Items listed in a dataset
*** Block opens ***
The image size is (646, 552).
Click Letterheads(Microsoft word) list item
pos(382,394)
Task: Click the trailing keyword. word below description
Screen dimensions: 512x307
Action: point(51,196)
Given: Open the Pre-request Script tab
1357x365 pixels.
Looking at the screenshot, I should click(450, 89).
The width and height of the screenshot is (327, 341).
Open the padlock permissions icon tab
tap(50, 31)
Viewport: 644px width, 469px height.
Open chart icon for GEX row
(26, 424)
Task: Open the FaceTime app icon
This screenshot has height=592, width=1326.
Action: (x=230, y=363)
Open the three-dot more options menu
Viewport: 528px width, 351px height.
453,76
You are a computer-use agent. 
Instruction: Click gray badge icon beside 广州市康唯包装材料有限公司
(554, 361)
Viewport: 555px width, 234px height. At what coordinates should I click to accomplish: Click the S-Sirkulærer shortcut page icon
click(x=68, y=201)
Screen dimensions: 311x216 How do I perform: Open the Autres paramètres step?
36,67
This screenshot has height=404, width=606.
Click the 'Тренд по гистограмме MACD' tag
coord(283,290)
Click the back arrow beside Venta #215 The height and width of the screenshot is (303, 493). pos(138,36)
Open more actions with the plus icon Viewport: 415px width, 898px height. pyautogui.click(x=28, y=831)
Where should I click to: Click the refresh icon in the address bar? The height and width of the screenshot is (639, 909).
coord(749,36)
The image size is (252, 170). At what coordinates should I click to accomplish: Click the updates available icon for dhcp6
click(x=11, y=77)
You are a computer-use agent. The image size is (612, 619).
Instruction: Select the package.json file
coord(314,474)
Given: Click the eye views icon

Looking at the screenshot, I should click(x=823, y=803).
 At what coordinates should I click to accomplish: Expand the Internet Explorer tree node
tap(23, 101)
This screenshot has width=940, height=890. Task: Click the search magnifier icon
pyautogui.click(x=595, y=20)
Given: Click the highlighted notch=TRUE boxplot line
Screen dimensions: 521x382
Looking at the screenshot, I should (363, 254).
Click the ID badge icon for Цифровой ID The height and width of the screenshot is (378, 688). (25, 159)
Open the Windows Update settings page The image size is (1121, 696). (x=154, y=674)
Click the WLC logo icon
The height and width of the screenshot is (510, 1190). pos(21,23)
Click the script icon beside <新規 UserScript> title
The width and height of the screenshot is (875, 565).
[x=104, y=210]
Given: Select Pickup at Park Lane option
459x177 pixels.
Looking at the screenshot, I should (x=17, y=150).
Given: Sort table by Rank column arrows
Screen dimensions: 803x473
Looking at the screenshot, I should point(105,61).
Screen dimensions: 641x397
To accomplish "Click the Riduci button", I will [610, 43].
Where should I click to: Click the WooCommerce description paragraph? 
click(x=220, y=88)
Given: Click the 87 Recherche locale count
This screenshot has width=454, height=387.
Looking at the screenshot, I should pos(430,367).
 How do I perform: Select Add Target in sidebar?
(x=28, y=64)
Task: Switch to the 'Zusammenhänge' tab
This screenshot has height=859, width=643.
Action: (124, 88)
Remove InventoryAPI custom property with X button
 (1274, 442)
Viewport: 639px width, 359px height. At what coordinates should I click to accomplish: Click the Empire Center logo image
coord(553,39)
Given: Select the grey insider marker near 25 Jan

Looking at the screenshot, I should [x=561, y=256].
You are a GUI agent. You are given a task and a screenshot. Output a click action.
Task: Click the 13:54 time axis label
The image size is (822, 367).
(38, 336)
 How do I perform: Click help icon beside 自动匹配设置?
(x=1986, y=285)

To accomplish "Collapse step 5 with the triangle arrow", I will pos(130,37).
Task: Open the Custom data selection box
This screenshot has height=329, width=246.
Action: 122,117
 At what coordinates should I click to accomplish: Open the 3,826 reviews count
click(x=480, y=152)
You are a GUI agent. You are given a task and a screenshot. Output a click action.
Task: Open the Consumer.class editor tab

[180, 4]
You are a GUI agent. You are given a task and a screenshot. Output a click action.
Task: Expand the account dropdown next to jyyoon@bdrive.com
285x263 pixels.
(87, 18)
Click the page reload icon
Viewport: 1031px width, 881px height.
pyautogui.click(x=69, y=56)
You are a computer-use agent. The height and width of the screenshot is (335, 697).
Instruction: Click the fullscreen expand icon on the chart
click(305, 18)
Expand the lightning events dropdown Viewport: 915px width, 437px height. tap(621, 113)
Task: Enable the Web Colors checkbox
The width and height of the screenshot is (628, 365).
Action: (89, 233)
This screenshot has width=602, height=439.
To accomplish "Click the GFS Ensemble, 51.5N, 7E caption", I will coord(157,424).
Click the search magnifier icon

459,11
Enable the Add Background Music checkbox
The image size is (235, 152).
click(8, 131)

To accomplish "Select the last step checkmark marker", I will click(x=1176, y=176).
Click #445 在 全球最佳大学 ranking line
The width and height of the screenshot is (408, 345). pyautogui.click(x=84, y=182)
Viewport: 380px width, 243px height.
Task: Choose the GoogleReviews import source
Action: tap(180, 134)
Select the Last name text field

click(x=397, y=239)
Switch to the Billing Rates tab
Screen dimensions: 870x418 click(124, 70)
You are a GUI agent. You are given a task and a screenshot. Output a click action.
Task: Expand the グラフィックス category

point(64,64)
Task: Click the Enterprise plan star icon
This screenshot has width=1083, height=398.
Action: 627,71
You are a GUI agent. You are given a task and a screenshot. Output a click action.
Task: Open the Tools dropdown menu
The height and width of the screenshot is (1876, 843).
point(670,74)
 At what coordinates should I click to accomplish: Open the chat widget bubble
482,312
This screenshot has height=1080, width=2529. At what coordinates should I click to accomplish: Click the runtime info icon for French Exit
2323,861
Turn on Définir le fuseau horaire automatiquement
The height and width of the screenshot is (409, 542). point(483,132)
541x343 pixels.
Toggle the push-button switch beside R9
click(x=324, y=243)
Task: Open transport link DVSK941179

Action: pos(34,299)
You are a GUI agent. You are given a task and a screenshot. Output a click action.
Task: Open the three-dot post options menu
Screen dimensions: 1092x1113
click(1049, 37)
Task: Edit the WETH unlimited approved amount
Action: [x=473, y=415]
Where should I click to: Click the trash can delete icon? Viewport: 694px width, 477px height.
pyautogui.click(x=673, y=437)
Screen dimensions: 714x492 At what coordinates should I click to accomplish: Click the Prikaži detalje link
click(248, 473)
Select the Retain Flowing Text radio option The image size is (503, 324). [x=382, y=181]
*** Block closes ***
WORK REQUIRED -
In restating the data, begin at its first line, reproduce each line word for word, and conclude with the line that contains "You are a computer-use agent. The image".

TASK SOLUTION -
The image size is (646, 552).
Click Letterheads(Microsoft word) list item
pos(382,394)
Task: Click the trailing keyword. word below description
Screen dimensions: 512x307
Action: point(51,196)
Given: Open the Pre-request Script tab
1357x365 pixels.
Looking at the screenshot, I should click(450, 89).
The width and height of the screenshot is (327, 341).
Open the padlock permissions icon tab
tap(50, 31)
Viewport: 644px width, 469px height.
Open chart icon for GEX row
(26, 424)
Task: Open the FaceTime app icon
This screenshot has height=592, width=1326.
Action: (x=230, y=363)
Open the three-dot more options menu
Viewport: 528px width, 351px height.
453,76
You are a computer-use agent. 
Instruction: Click gray badge icon beside 广州市康唯包装材料有限公司
(554, 361)
Viewport: 555px width, 234px height. At what coordinates should I click to accomplish: Click the S-Sirkulærer shortcut page icon
click(x=68, y=201)
Screen dimensions: 311x216 How do I perform: Open the Autres paramètres step?
36,67
This screenshot has height=404, width=606.
Click the 'Тренд по гистограмме MACD' tag
coord(283,290)
Click the back arrow beside Venta #215 The height and width of the screenshot is (303, 493). pos(138,36)
Open more actions with the plus icon Viewport: 415px width, 898px height. pyautogui.click(x=28, y=831)
Where should I click to: Click the refresh icon in the address bar? The height and width of the screenshot is (639, 909).
coord(749,36)
The image size is (252, 170). At what coordinates should I click to accomplish: Click the updates available icon for dhcp6
click(x=11, y=77)
You are a computer-use agent. The image size is (612, 619).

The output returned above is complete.